Yesterday’s closely watched Fed’s policy meeting finally yielded results to extend the bond buying program known as “Operation Twist” through the end of the year, raising the money amount by USD 267 billion. However, this disappointed investors who had earlier anticipated QE-3, believing the Fed’s move was not strong enough to boost the economy and resulted in fall of riskier assets
This morning commodities are trading down. Asian equities have also declined in the early morning due to lack of easing from Fed coupled with weak HSBC flash PMI release from China. The private PMI has declined to 48.1 indicating slowing manufacturing activity and may continue weakness in the Chinese economy. The Chinese say they are in the middle of “repositioning” their economy. The HSBC numbers are given higher account then the government numbers that follow. Markets tend to go with the HSBC figures.
In Greece, three parties have formed a coalition government, however doubts about direct sovereign debt purchase may increase the borrowing cost of the peripheral nations and may cast a shadow over gains in today’s session.

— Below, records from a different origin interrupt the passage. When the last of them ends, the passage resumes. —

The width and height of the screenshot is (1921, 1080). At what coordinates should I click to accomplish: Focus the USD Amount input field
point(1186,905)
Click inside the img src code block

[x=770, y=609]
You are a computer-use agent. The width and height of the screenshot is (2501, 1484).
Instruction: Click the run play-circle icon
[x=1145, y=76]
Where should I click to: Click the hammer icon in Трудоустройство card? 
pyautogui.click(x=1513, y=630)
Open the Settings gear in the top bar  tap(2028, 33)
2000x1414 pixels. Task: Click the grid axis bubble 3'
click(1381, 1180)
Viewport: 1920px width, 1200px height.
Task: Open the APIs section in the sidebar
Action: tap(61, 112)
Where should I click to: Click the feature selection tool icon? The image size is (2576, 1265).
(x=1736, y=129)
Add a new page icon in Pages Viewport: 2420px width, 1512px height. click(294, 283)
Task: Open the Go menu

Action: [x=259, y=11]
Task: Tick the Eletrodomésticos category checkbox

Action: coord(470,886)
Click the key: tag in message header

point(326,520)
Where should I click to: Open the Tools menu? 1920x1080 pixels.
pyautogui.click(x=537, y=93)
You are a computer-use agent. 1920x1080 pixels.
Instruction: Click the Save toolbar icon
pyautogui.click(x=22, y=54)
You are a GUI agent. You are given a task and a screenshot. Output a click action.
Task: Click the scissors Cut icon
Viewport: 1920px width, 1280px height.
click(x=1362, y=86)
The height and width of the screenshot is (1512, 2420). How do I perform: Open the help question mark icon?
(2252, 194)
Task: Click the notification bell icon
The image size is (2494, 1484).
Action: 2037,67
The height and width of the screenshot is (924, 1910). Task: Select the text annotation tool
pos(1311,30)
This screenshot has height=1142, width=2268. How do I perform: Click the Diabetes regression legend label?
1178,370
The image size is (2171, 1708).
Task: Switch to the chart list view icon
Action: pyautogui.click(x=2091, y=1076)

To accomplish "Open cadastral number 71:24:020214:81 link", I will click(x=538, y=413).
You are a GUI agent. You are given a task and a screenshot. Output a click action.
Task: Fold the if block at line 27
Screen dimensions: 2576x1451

Spain is scheduled for bond auction later during the session and may continue to weaken the shared currency “Euro” along with metals and energy. From the economic data front, the eurozone PMI along with the German may remain suppressed due to ongoing austerities and may further support downside.
However, the eurozone current account balance and US leading indicator may improve slightly and may provide slight support. Further the US manufacturing, labor and housing releases are expected to remain subdued due to weak economic development and may continue to weaken precious metals later during the session.
The plunge in gold this morning, saw it drop over 12.00 to 1602.00 could be the resultant of Asians responding to the Fed announcement. But we should be cautious about the stability of such fall. The recent fall would be due to anticipation of European reports that may replicate the agony of European distress later today. German and Euro zone manufacturing could be hurt and consumer confidence should remain feeble. Moreover, Spain is scheduled to auction bonds today but Merkel’s skepticism about direct buying of sovereign debt may again raise the yield over 7% which could keep gold under strain through the European session.
Irrespective of the immediate impact from the Fed decision, an insight into the details showed the Fed’s dim growth outlook with a pace ranging between 1.9-2.4%, and targeting further lower inflation to prepare the stage for next easing in June 31 meeting. The Fed commented on the poor jobs reports and continued to state that they would act if it was deemed necessary.